» **DIRECTIONS**
Beneath this line is the data. Output exactly the lines from the line with "Instruction: Click the about:blank" to the line with "has width=915, height=672.", both ends included, and nothing more.

(Saved entries)

§ §

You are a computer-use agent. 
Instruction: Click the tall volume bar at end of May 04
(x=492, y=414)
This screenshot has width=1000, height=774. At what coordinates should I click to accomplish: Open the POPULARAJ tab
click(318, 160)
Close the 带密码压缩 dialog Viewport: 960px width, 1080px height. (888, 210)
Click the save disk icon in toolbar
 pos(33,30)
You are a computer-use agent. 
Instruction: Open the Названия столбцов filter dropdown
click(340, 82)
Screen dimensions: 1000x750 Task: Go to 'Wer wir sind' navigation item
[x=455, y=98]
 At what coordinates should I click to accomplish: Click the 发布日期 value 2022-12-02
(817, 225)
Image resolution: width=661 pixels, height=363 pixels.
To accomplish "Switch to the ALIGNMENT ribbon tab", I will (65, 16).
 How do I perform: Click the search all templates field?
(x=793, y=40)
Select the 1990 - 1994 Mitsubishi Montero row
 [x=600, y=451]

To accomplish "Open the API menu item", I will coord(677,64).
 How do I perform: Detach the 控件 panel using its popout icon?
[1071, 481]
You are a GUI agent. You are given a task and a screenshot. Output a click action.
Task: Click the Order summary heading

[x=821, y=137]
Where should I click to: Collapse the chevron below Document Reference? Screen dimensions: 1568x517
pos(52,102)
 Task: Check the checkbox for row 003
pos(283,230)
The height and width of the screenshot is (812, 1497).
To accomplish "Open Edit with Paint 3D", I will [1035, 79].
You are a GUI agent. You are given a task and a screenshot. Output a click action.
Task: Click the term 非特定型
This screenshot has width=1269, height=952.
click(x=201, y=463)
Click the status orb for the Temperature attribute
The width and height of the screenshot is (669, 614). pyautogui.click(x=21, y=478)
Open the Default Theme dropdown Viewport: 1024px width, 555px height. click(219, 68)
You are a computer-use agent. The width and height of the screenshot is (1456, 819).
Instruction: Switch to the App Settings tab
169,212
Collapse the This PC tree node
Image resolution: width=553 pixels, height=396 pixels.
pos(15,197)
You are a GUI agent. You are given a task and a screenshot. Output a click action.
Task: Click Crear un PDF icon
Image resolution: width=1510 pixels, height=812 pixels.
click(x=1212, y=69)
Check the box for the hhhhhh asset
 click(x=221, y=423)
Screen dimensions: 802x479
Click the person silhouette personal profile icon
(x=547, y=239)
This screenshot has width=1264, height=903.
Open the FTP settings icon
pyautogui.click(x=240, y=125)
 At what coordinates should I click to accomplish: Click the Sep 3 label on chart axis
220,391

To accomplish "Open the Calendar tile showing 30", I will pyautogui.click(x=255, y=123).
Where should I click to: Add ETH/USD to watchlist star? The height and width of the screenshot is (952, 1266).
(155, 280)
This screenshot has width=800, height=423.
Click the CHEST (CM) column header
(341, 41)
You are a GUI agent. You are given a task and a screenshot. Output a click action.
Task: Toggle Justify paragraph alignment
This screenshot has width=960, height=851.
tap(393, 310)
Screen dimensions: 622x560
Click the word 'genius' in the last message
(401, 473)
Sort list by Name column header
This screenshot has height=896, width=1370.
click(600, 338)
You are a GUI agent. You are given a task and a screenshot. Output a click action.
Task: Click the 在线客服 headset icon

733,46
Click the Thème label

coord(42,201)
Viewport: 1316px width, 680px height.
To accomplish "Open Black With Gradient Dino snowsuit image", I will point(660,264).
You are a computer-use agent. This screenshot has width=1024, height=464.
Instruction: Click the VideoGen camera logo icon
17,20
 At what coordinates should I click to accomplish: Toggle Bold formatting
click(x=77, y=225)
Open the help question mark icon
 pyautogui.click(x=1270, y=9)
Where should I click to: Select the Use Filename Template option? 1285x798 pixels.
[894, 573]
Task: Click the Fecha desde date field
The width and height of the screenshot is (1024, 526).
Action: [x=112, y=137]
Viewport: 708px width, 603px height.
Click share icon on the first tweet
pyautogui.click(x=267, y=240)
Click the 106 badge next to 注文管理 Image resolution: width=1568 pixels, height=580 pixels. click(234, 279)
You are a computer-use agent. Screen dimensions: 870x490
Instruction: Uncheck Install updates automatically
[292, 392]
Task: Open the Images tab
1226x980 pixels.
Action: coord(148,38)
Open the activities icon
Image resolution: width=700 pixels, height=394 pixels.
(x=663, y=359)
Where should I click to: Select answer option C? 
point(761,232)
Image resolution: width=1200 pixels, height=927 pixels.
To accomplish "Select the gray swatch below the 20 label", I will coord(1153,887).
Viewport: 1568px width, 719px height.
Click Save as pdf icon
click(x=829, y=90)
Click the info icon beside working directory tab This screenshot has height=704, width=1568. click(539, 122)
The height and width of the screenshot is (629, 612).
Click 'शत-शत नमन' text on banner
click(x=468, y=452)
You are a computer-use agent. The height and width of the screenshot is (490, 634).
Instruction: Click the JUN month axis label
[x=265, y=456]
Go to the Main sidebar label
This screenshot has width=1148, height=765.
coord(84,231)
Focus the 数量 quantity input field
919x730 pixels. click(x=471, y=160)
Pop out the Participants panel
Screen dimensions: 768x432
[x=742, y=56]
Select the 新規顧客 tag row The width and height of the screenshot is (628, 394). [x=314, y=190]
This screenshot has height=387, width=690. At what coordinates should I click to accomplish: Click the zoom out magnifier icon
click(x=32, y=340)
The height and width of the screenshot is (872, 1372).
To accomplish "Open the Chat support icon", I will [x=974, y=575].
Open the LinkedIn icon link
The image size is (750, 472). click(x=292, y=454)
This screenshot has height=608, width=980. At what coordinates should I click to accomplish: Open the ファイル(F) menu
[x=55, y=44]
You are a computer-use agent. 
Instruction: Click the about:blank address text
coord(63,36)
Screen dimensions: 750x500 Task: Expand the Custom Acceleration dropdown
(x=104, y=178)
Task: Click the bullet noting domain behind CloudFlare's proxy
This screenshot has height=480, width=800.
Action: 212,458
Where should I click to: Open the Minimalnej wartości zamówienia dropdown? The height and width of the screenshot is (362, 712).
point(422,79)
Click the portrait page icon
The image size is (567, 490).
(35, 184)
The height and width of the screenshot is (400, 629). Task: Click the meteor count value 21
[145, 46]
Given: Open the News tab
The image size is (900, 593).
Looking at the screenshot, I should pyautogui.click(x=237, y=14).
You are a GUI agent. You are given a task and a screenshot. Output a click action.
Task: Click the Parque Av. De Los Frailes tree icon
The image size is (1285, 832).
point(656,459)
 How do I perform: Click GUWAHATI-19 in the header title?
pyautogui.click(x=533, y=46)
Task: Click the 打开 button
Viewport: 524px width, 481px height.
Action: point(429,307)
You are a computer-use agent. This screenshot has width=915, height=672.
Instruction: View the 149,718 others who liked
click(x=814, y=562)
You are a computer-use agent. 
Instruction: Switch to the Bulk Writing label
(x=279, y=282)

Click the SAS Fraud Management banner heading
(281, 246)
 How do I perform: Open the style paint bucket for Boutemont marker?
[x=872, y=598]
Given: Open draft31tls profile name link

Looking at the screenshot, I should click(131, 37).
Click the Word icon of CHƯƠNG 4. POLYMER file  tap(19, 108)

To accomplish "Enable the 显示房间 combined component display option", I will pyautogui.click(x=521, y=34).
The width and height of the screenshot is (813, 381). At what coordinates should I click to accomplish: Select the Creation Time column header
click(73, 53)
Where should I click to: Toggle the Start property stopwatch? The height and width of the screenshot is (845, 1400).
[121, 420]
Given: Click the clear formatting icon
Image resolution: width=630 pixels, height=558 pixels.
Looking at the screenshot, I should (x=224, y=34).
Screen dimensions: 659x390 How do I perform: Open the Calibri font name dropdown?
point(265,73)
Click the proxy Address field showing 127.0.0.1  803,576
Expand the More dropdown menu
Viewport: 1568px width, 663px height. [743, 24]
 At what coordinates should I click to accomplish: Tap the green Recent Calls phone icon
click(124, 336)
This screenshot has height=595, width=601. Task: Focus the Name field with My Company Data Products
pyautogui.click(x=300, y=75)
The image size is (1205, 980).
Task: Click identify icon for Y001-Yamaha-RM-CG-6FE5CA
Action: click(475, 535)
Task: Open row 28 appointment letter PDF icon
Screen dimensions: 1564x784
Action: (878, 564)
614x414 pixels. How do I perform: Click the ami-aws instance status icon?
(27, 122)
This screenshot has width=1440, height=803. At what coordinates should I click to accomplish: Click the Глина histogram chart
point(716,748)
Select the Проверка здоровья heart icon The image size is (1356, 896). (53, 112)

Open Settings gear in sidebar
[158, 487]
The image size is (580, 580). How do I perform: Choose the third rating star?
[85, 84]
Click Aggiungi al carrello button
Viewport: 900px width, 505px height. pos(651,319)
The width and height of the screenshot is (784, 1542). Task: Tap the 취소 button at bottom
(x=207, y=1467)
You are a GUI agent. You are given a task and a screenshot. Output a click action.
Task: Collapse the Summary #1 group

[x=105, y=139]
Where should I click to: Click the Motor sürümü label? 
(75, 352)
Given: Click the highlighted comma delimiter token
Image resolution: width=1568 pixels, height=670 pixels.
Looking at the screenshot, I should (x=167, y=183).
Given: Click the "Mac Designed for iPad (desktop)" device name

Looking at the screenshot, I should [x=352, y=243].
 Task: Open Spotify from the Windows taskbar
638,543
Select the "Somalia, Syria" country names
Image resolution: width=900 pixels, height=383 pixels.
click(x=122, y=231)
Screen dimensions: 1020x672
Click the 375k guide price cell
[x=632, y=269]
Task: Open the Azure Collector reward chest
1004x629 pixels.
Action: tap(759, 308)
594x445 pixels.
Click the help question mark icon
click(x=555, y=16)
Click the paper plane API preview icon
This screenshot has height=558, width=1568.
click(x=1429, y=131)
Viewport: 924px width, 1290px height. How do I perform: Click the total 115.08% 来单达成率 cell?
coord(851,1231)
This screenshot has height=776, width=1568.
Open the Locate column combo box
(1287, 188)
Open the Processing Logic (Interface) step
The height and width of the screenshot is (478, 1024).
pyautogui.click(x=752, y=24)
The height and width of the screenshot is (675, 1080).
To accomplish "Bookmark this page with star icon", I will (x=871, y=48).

§ §

» **ANSWER SECTION**
Instruction: Click the about:blank address text
coord(63,36)
Screen dimensions: 750x500 Task: Expand the Custom Acceleration dropdown
(x=104, y=178)
Task: Click the bullet noting domain behind CloudFlare's proxy
This screenshot has height=480, width=800.
Action: 212,458
Where should I click to: Open the Minimalnej wartości zamówienia dropdown? The height and width of the screenshot is (362, 712).
point(422,79)
Click the portrait page icon
The image size is (567, 490).
(35, 184)
The height and width of the screenshot is (400, 629). Task: Click the meteor count value 21
[145, 46]
Given: Open the News tab
The image size is (900, 593).
Looking at the screenshot, I should pyautogui.click(x=237, y=14).
You are a GUI agent. You are given a task and a screenshot. Output a click action.
Task: Click the Parque Av. De Los Frailes tree icon
The image size is (1285, 832).
point(656,459)
 How do I perform: Click GUWAHATI-19 in the header title?
pyautogui.click(x=533, y=46)
Task: Click the 打开 button
Viewport: 524px width, 481px height.
Action: point(429,307)
You are a computer-use agent. This screenshot has width=915, height=672.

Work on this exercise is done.